BAKU: Armenian-Turkish Protocols Are Only A Stage Of Resolving Situa


Nov 5 2009

Armenian-Turkish protocols are only one of the stages of resolving
the situation in the South Caucasus, the General Director of the
Information Analytical Center of Moscow State University, Professor
of post-Soviet foreign countries department Alexey Vlasov said.

"There is more multifaceted aspect of this process, where the protocols
play an important, but not a single role, Vlasov told Trend News
by telephone from Moscow. Speaking of protocols, we must understand
that this affects only two countries, but the whole context, which
is linked with it still includes the problem of Nagorno-Karabakh and
the broader aspect of the problem of security in South Caucasus."
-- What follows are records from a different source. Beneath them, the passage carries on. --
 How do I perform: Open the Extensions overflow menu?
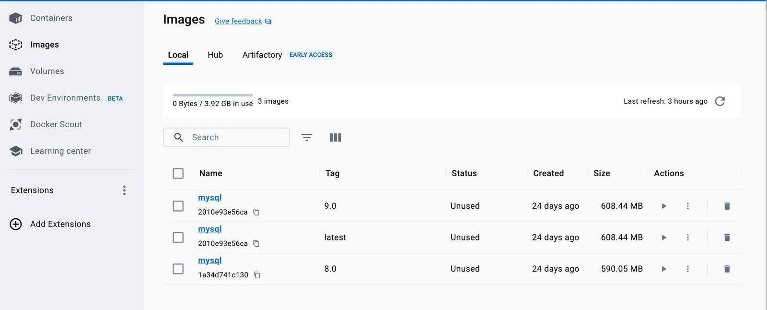[x=124, y=190]
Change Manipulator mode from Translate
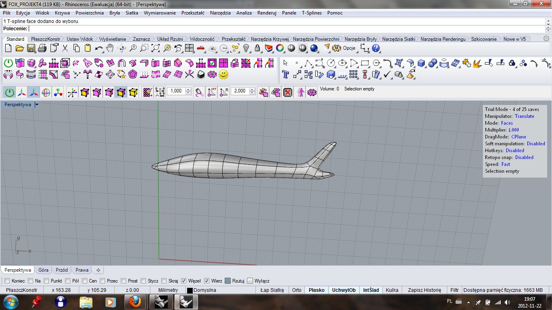 pyautogui.click(x=524, y=116)
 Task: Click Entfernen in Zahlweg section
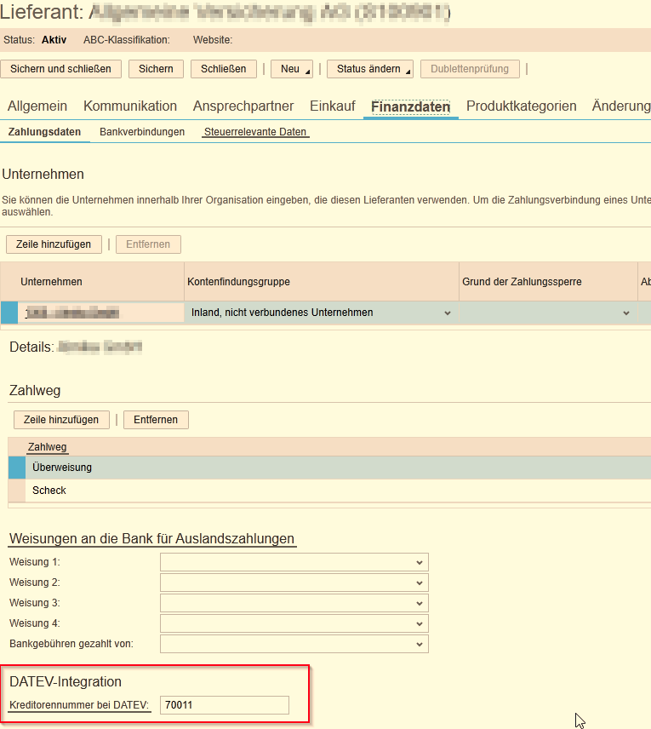[156, 420]
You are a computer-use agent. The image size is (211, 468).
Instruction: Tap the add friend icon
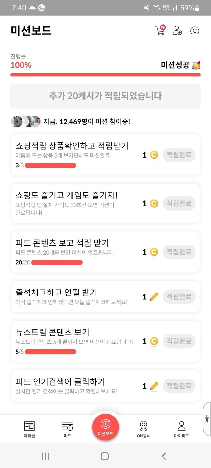click(x=177, y=30)
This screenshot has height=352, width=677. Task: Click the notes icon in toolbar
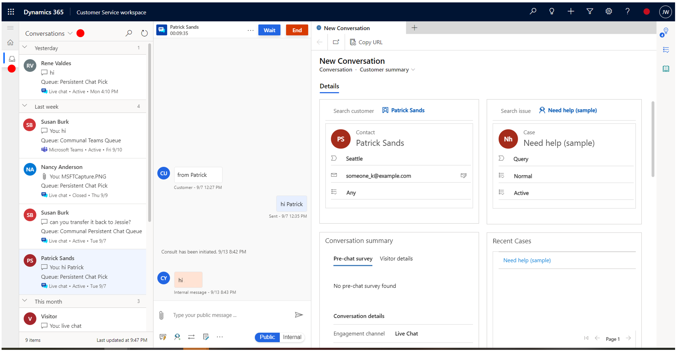[206, 337]
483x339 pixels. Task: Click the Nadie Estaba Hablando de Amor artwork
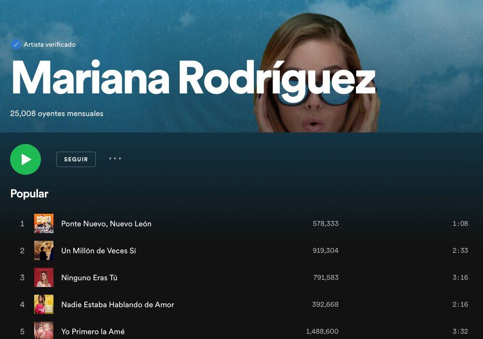(44, 304)
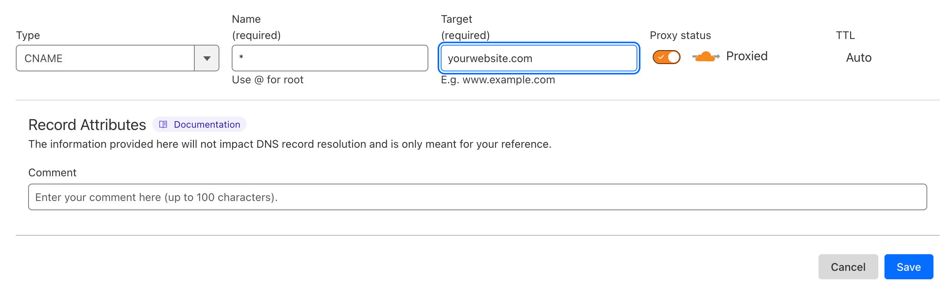Select the Auto TTL value
Screen dimensions: 950x287
pyautogui.click(x=859, y=58)
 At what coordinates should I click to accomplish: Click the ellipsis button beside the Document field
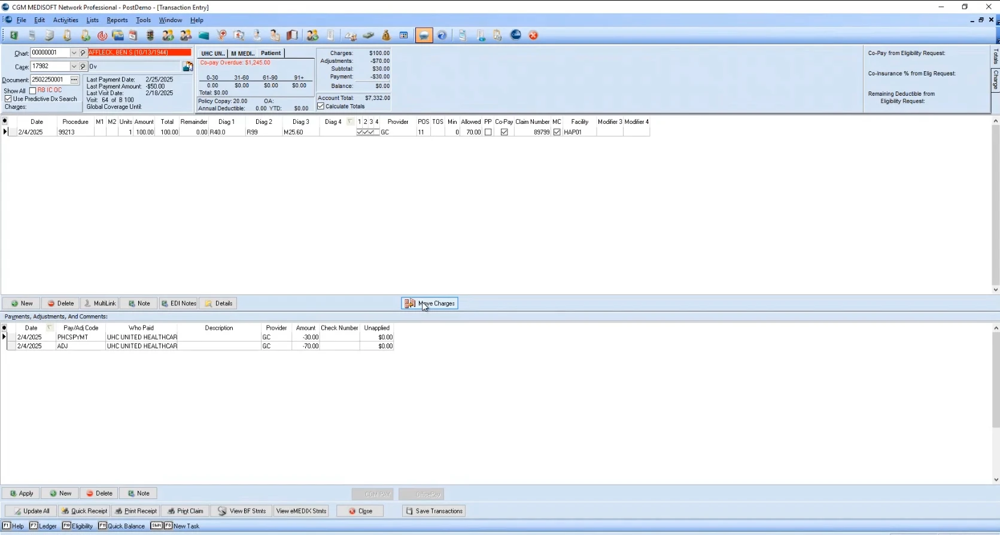click(x=74, y=80)
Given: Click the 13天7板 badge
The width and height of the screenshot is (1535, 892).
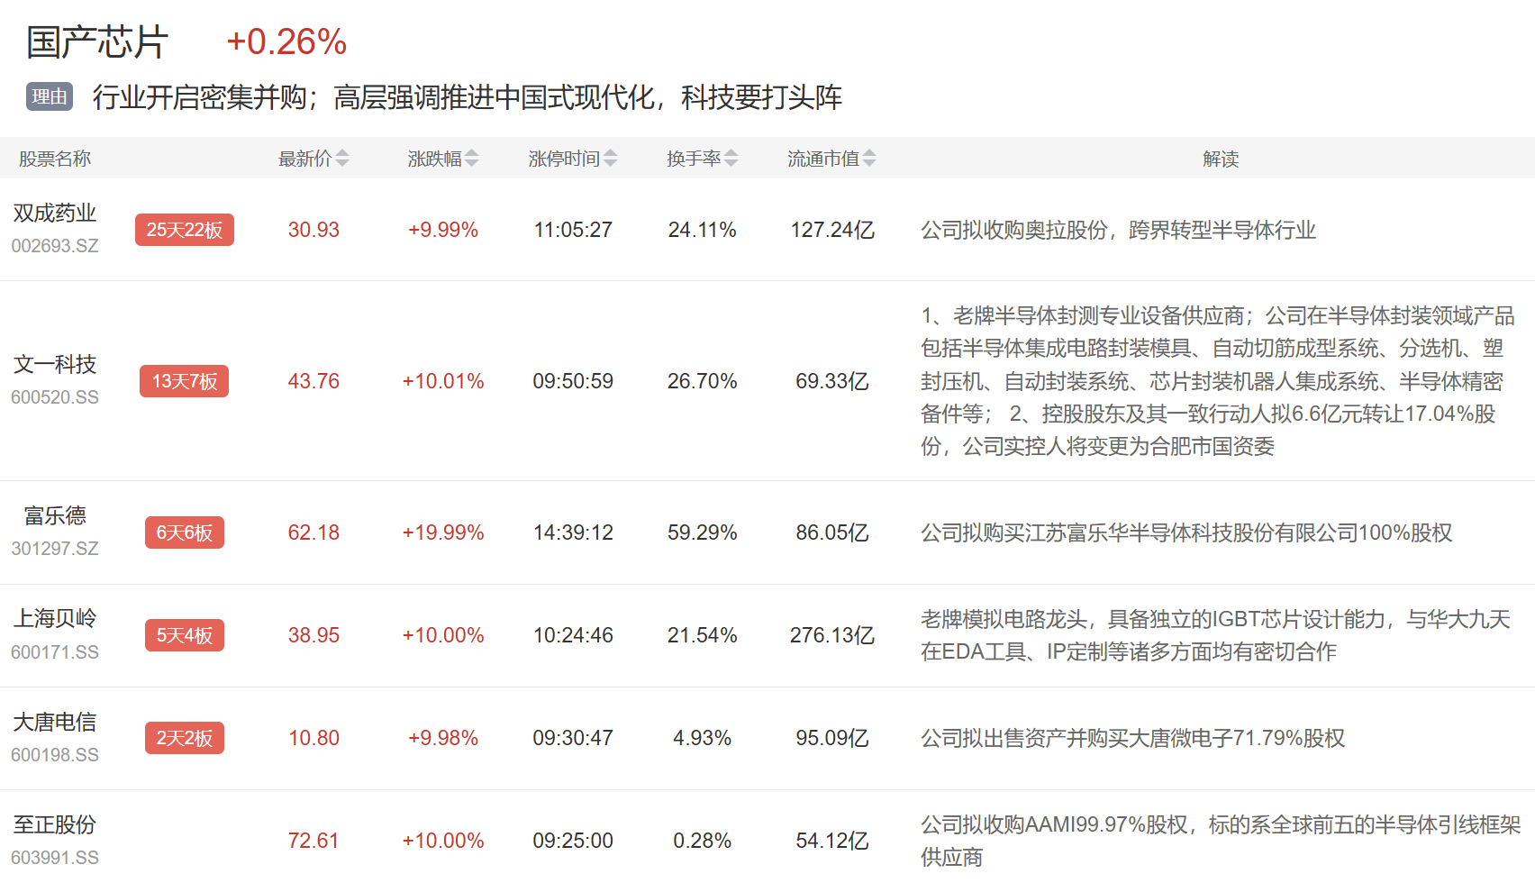Looking at the screenshot, I should pyautogui.click(x=185, y=381).
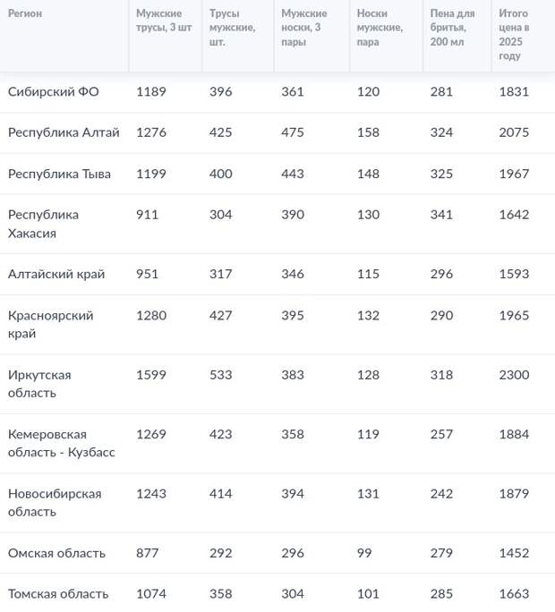Select the Мужские носки, 3 пары header

303,28
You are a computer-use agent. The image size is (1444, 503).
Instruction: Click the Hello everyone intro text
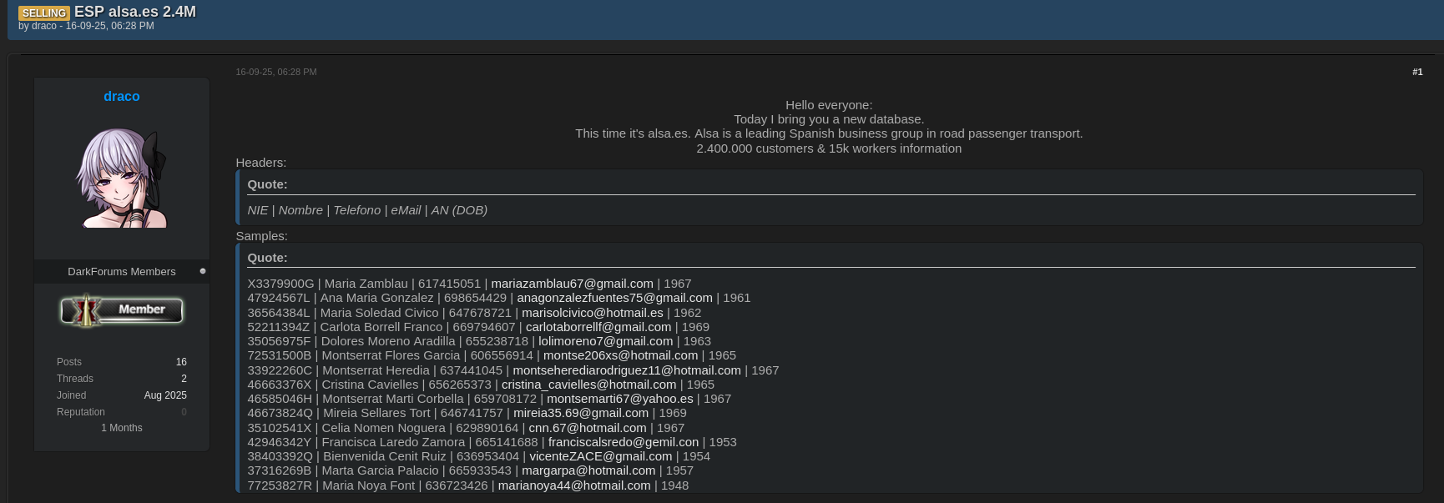click(x=828, y=105)
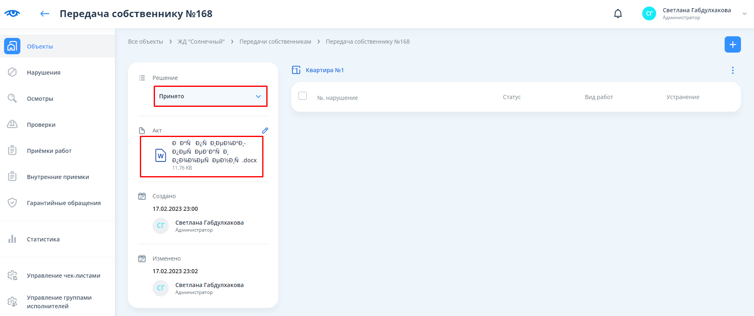Open Нарушения in the sidebar

pos(44,73)
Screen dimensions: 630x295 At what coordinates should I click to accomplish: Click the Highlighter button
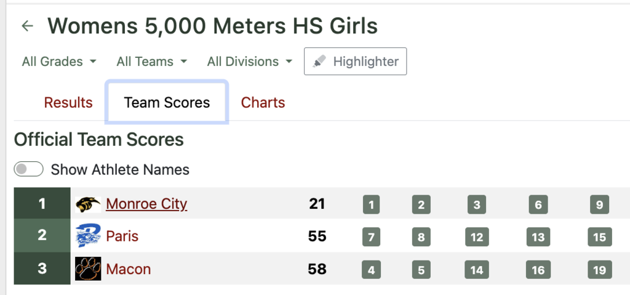pos(355,62)
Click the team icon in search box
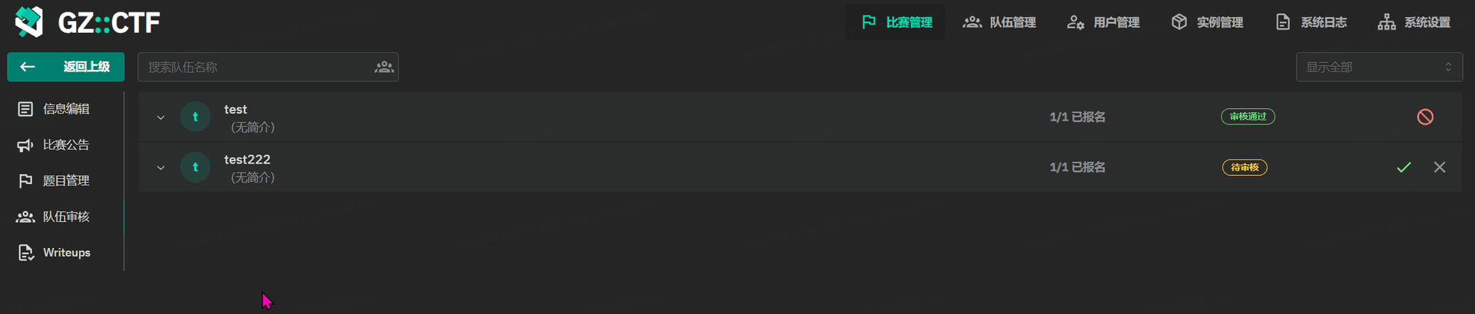The width and height of the screenshot is (1475, 314). click(384, 68)
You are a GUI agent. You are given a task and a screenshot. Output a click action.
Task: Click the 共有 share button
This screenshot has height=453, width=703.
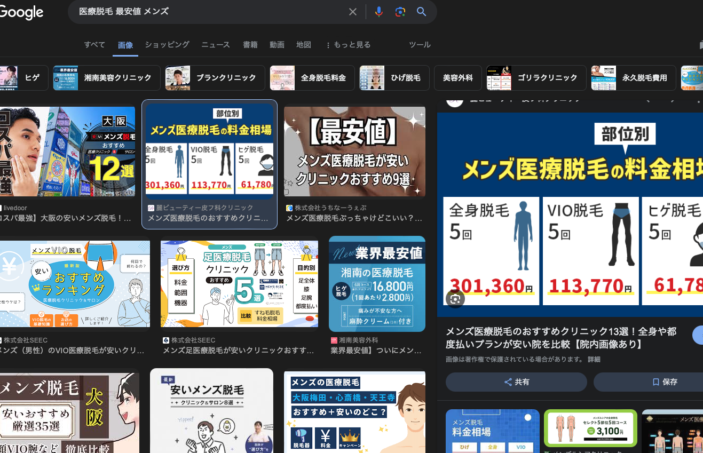[516, 382]
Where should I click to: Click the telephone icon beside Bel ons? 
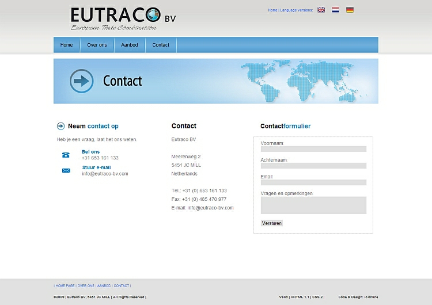click(66, 155)
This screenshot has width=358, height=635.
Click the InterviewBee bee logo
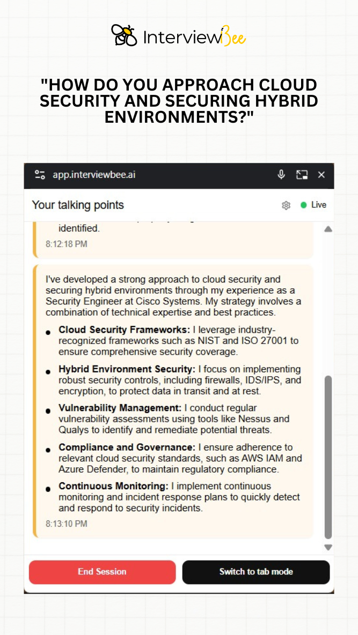[x=124, y=35]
Turkish and Armenian foreign ministers Ahmet Davutoglu and Edward
Nalbandian signed the protocols Ankara-Yerevan in Zurich on October
10. Diplomatic relations between Armenia and Turkey have been broken
due to Armenia’s claims of an alleged genocide, and its occupation of
Azerbaijani lands. The border between them has been broken since 1993.

According to Vlasov, for the month since the meeting of the Presidents
of Azerbaijan, Ilham Aliyev and Armenia, Serzh Sargsyan in Chisinau,
all the key players in the region – Russia, the U.S. and the EU
clearly indicated their position.

The latest meeting of Azerbaijani and Armenian Presidents on the
peaceful settlement of the Nagorno-Karabakh conflict was held on Oct.

9 in Chisinau within the CIS summit.

The first moment, denoted by Russia, the U.S. and the EU, is that
the ongoing process of the Armenian-Turkish settlement is a positive
tendency, which should be supported, the expert said.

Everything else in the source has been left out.